Network Address Translation (NAT) with iptables is often used to allow systems on a private network to access external networks, like the internet, using a single public IP address. One of the most common uses of NAT is for masquerading, which allows all devices on a private network to appear as if they’re coming from a single device with a public IP.
Here is a step-by-step tutorial for setting up masquerading with iptables:
- A Linux system with iptables installed.
- This system should have two network interfaces: one connected to the private network (e.g., eth1) and another to the public network/internet (e.g., eth0).
- Root or superuser access.
Steps by Step Guide
Step 1: Enable IP Forwarding
Before a Linux system can forward packets from one network to another, it must have IP forwarding enabled.
echo 1 > /proc/sys/net/ipv4/ip_forward
To make this change permanent, edit the /etc/sysctl.conf file:
Add or modify the line:
net.ipv4.ip_forward = 1
Save and exit. To apply the change without rebooting, run:
Step 2: Set Up NAT Using Masquerading
First, flush the existing NAT table and set up the default rules:
iptables -t nat -F
Now, set up masquerading for the external interface (eth0 in this example):
iptables -t nat -A POSTROUTING -o eth0 -j MASQUERADE
Step 3: Allow Forwarding Rules
For the private network (eth1 in our example) to access the external network (eth0), you need to set forwarding rules.
iptables -A FORWARD -i eth1 -o eth0 -j ACCEPT
iptables -A FORWARD -i eth0 -o eth1 -m state --state RELATED,ESTABLISHED -j ACCEPT
Step 4: Save the iptables Rules
After setting up your rules, you’ll want to save them so they persist after a reboot. The way you save iptables rules depends on your system.

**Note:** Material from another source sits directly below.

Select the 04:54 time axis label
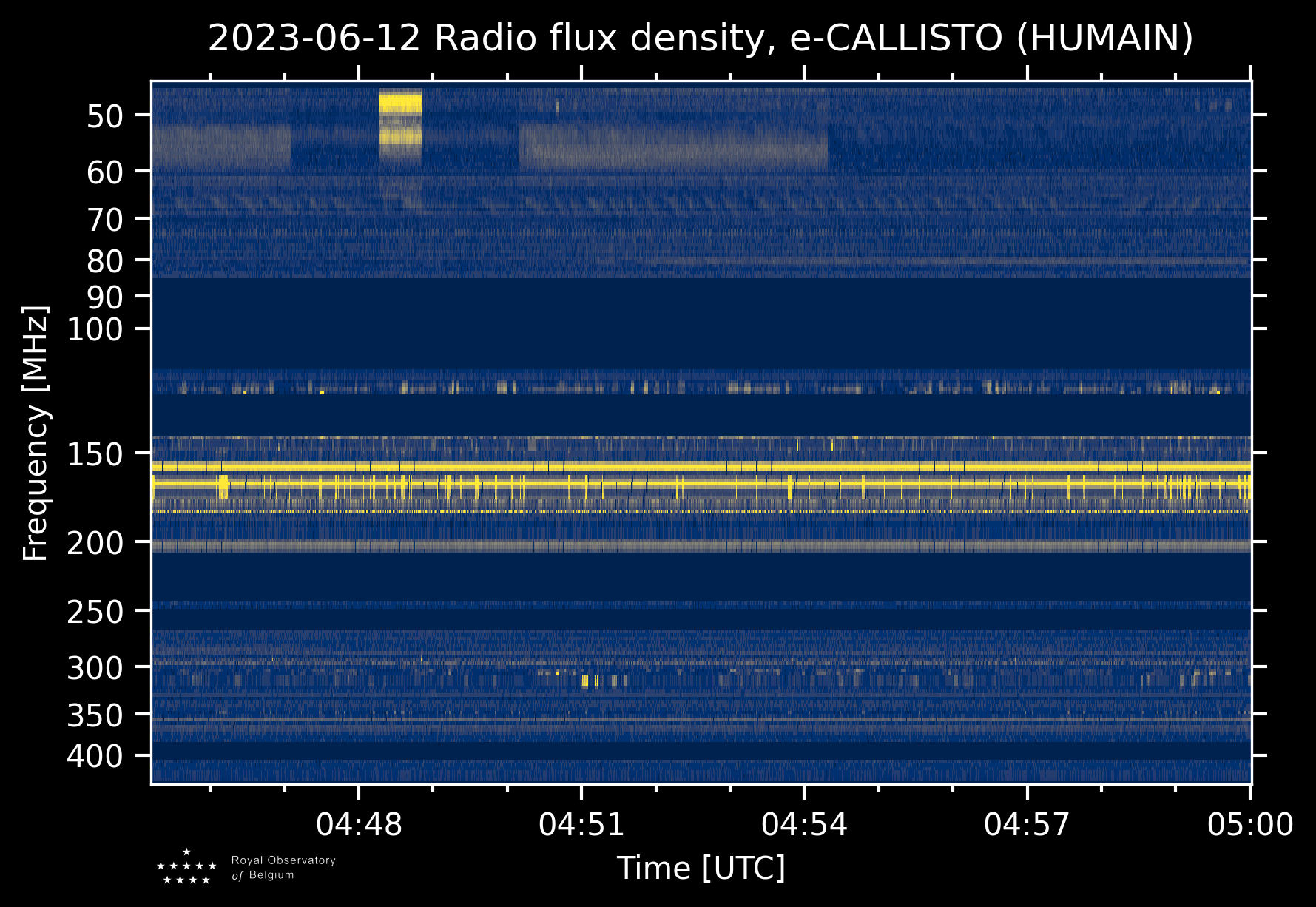This screenshot has width=1316, height=907. coord(804,824)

On systems with iptables-persistent:
service iptables-persistent save
On Red Hat based systems (CentOS, Fedora):
service iptables save
If you don’t have any of these, you can manually save the rules:
iptables-save > /etc/iptables.rules
To restore the rules on boot, you can add iptables-restore < /etc/iptables.rules to your startup scripts or use the appropriate methods based on your distribution.
5. Test the Configuration:
From a device on your private network, try accessing the external network (like browsing the internet). If set up correctly, the device should be able to reach external addresses and the source address of the traffic should appear as the public IP of your Linux system (masquerading).
This tutorial provides a basic setup and does not account for advanced security practices. In a real-world scenario, you might want to employ further security measures to safeguard your network.
If you are behind a firewall or have additional firewalls in place, ensure that necessary ports and traffic are allowed.
Always backup your current iptables rules before making changes.